**Extract**
— Begin —

Thursday, May 6, 2010

Portugal countryside

Monday, May 3, 2010 – Sintra, Cabo do Boca, Cascais and Estoril, Portugal
We could not have asked for better weather for port day -- absolutely clear blue skies with breezes. And it was our Canadian friend’s birthday!

The local train to Sintra took about an hour, passing through the greener sections of the city and ancient aqueducts perched high on columns.

Sintra is in the mountains and is a Unesco World Heritage center, a storybook of pastel-hued manors folded in to luxuriant hills that roll down to the blue Atlantic. There are palaces with ivy-clad Rapunzel-esque turrets, nature-done-wild botanical gardens and forests strewn with megalithic granite boulders like giant’s marbles.

A smaller local bus transports you up a windy and steep cobblestone road to the Palacio Nacional Da Pena, a wacky confection of onion domes, Moorish keyhole gates, writhing stone snakes and crenellated towers in sherbet-bonbon pinks and lemons. Prussian architect Ludwig van Eschwege was commissioned in 1840 to build the Bavarian-Manueline epic palace (same architect as Neuschwanstein in Germany/the Disney castle as most people know it). Each room is a piece of kitschy art, extravagantly extraordinary with precious Meissen porcelain, trompe d’oeil murals and King Carlos’ unfinished nudes of buxom nymphs (the King was an artist). The ballroom has a chandelier holding 72 candles and there are four statues of Turks bearing electric candles. It was absolutely incredible and well worth the time and effort (meaning steep uphill climb). Once you arrive from the first public bus, there is a private bus to take you to the gates of the palace. There is also an elaborate garden with caves, grottos, fountains, lakes, walk paths and towers so you can easily spend the entire day here. The palace was last inhabited in 1910 by Don Manuel II.

The next site we visited was the Moorish Castle, an 8th century fortification conquered by Don Alonso Henriques. It was conceived as a vantage-point overlooking Lisbon, its surroundings and other adjacent towns. There is a cistern, archaeological site, Knight’s quarters, castle keep and granaries hollowed from the rock by the Moors for storing cereals; they were used as garbage containers from the Christian conquest (12th century) onward.

— End —

**Stated goal**
From the Portugal countryside travel entry, list every feature it names in the garden at the Palacio Nacional Da Pena.

**Supplied information**
— Begin —

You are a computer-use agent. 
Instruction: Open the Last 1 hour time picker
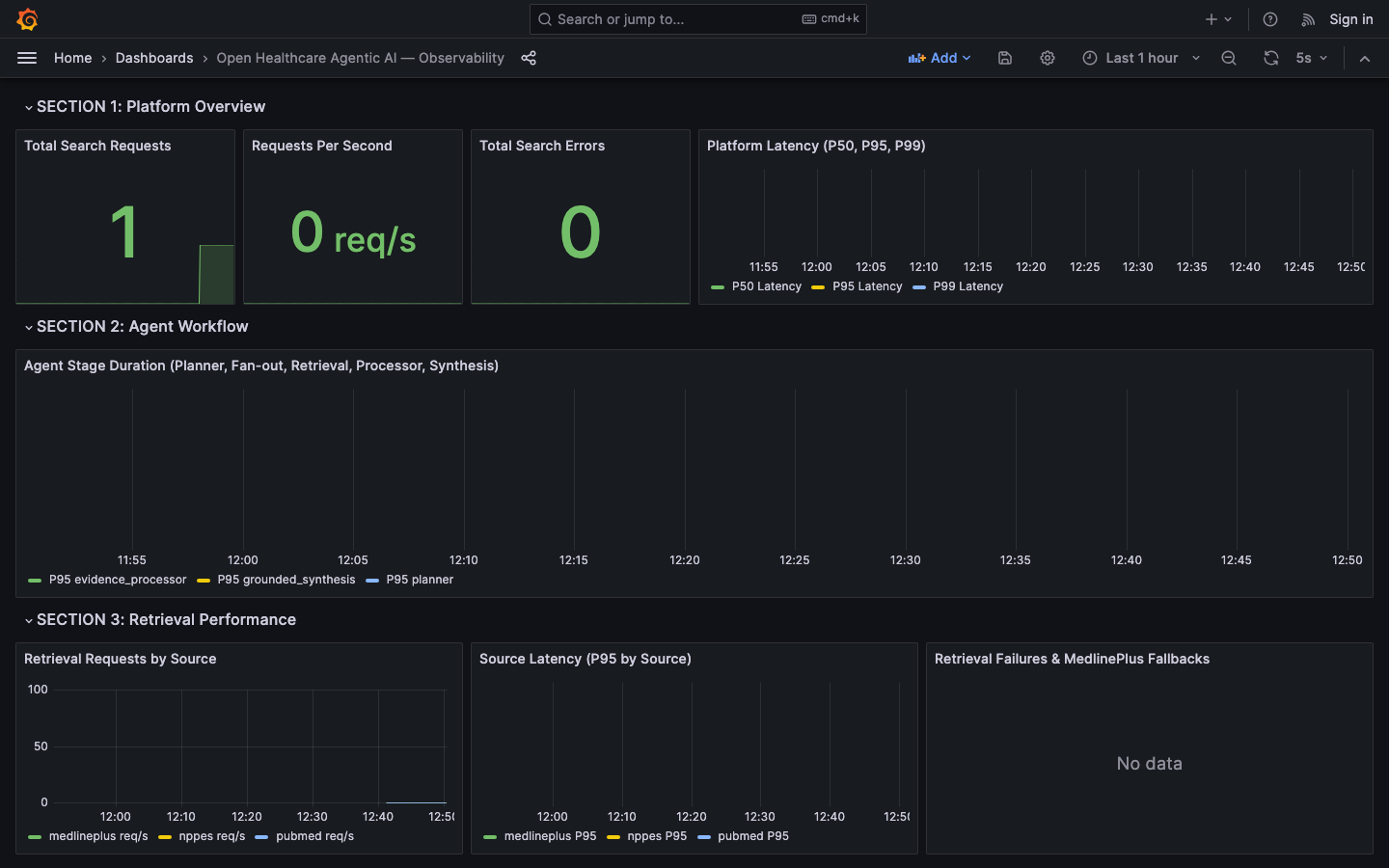tap(1142, 58)
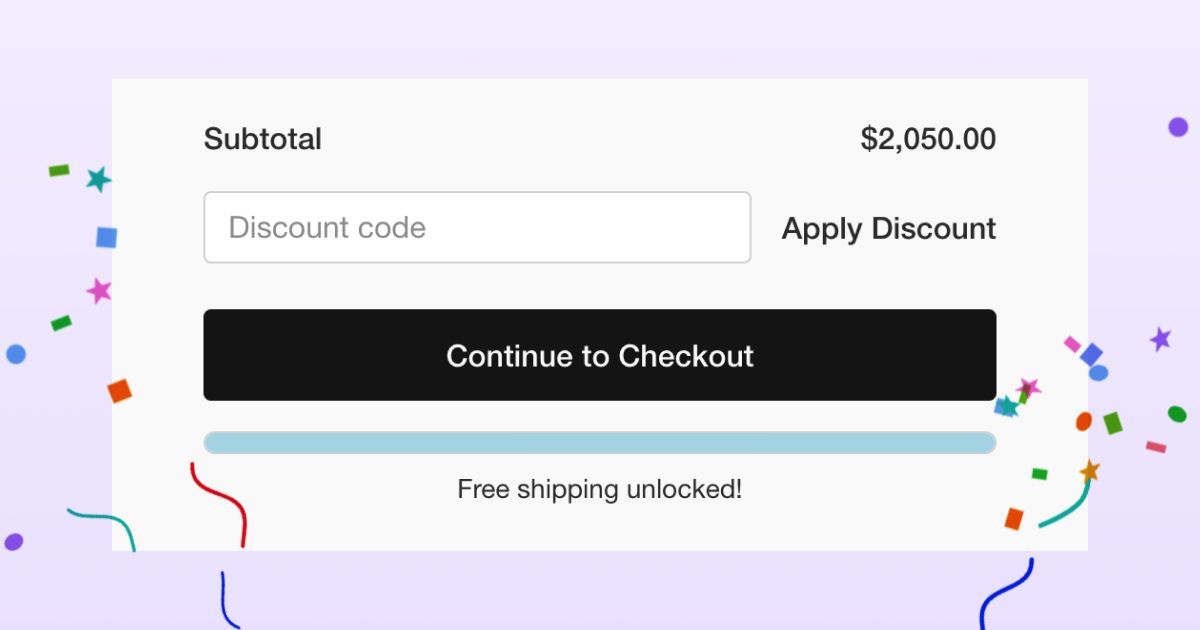Click the free shipping progress bar
Screen dimensions: 1200x630
(600, 441)
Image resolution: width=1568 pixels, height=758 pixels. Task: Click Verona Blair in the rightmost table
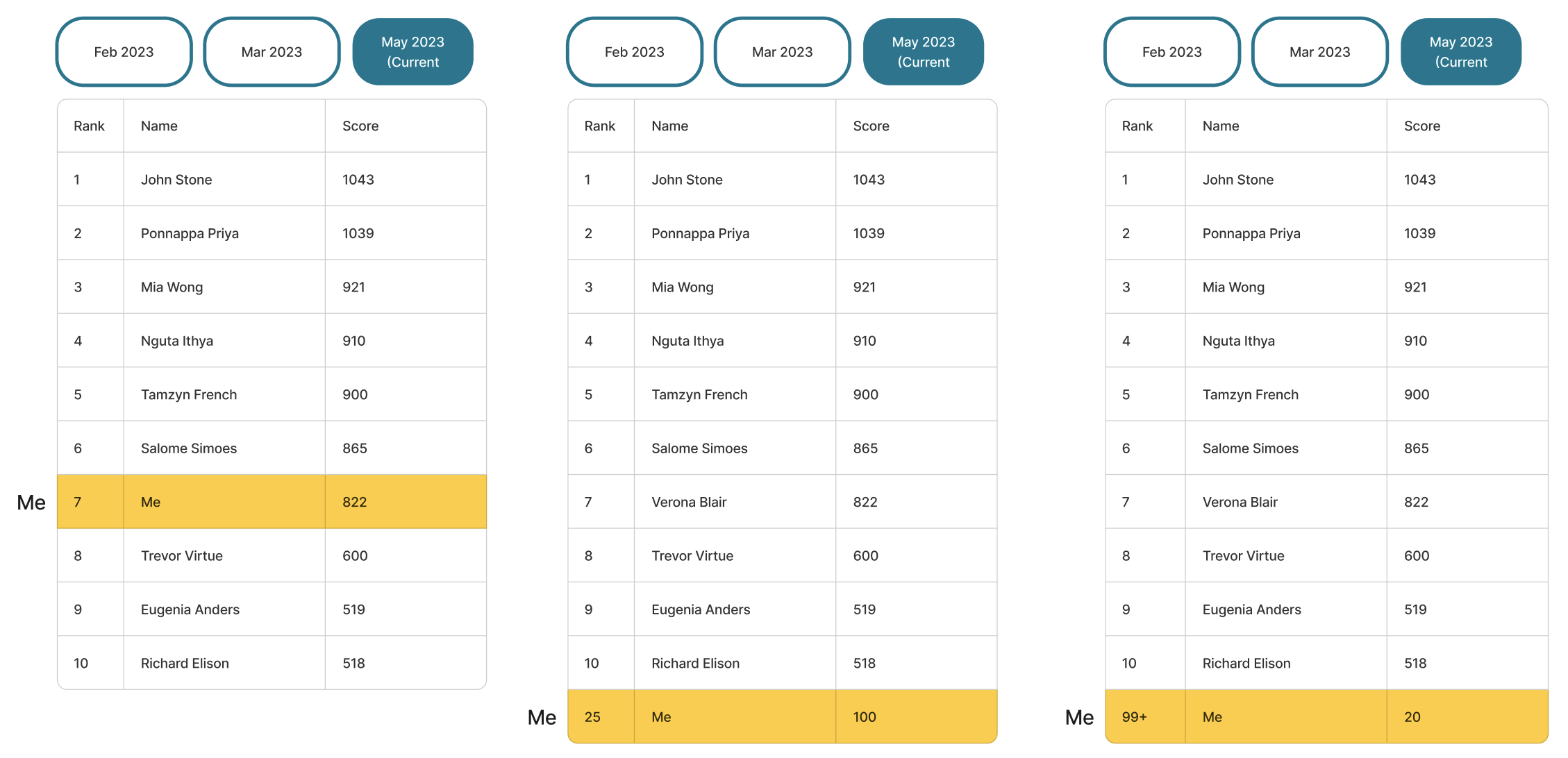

— End —

**Written response**
Caves, grottos, fountains, lakes, walk paths, towers